Task details: Where the line with "You are a GUI" appears below, start writing out lines exactly, and finish with the line with "Open the 'Общие' tab in IPv4 properties", which is included; write out nothing else.

Material provided:
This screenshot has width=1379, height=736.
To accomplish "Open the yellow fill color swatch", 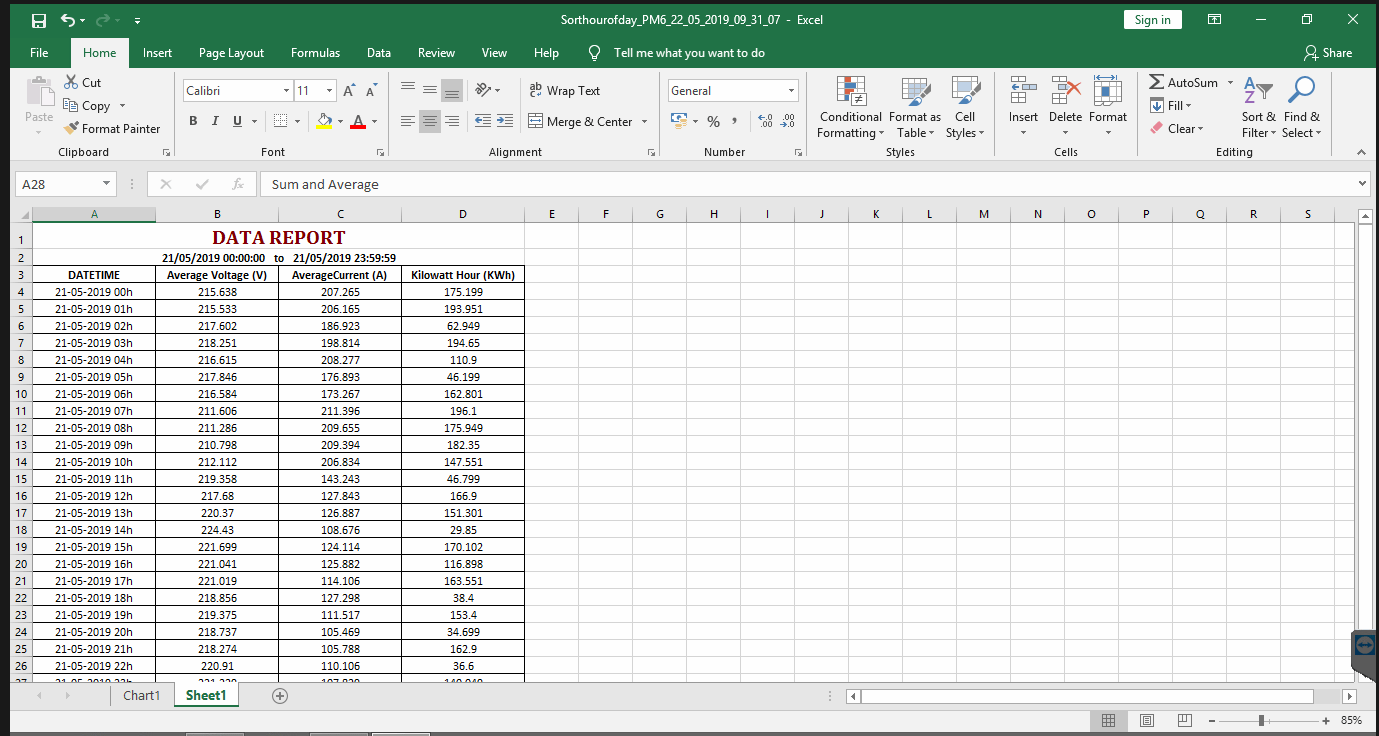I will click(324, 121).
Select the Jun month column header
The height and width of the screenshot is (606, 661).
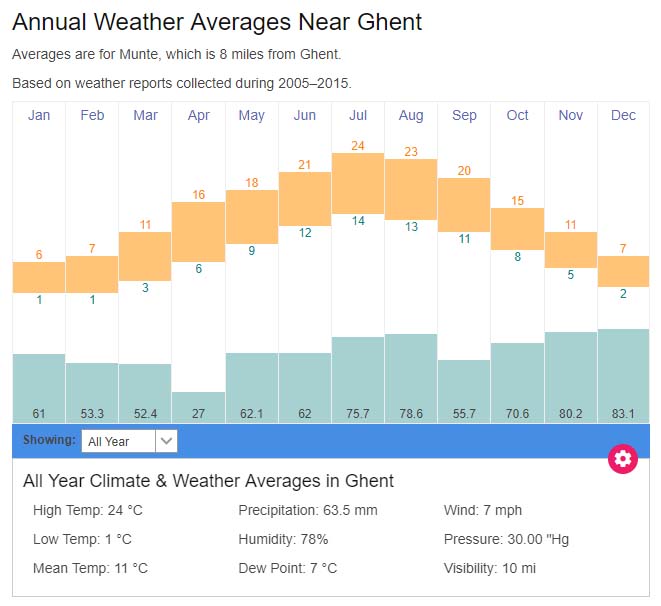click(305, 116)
==
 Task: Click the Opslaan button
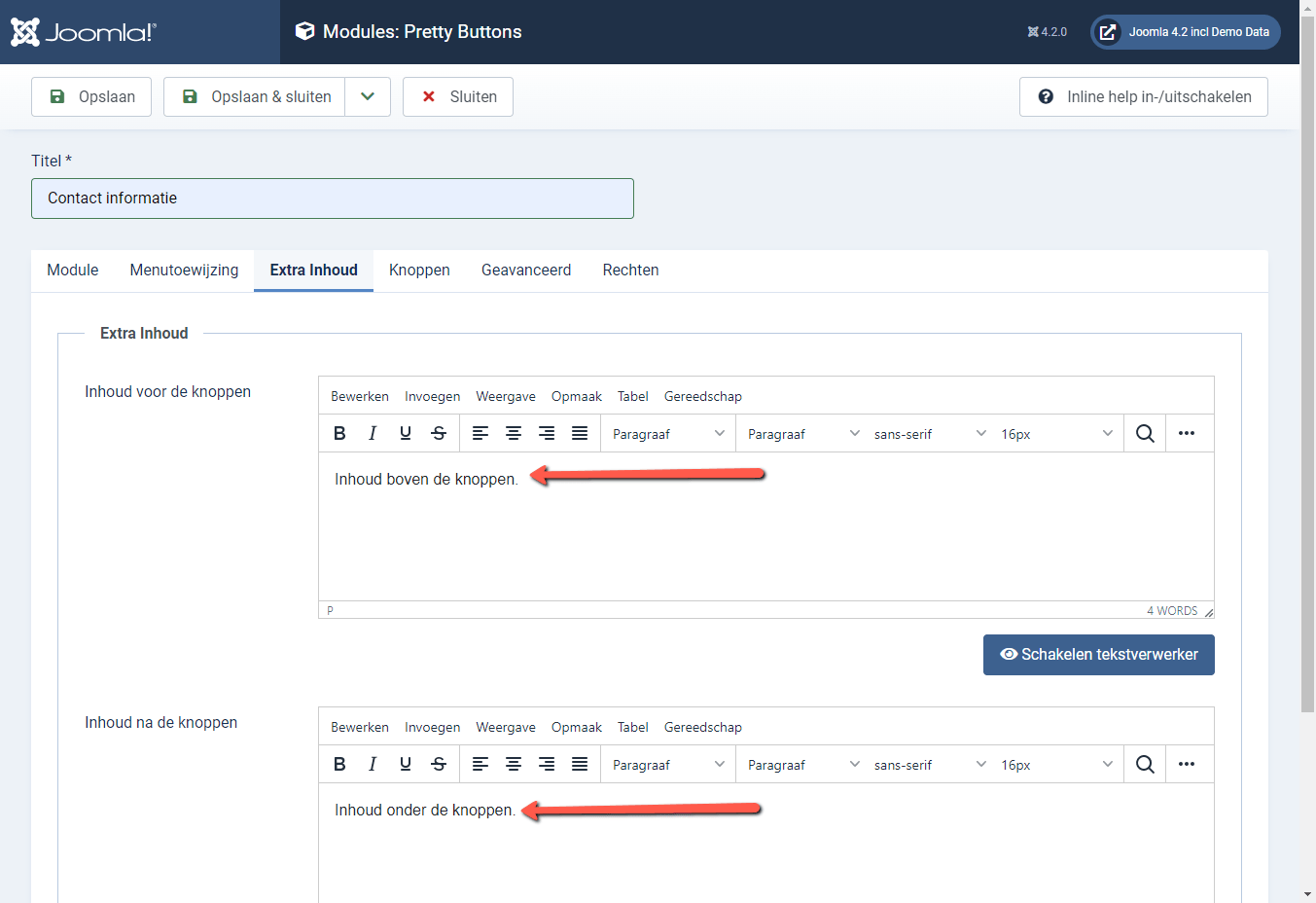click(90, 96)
...
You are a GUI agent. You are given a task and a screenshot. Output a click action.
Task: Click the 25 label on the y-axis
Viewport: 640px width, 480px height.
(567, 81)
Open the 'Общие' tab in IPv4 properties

Answer to this task:
You are a GUI agent. You are given a task and a screenshot. Output a click action.
Task: Click the 25 label on the y-axis
Viewport: 640px width, 480px height.
(567, 81)
Open the 'Общие' tab in IPv4 properties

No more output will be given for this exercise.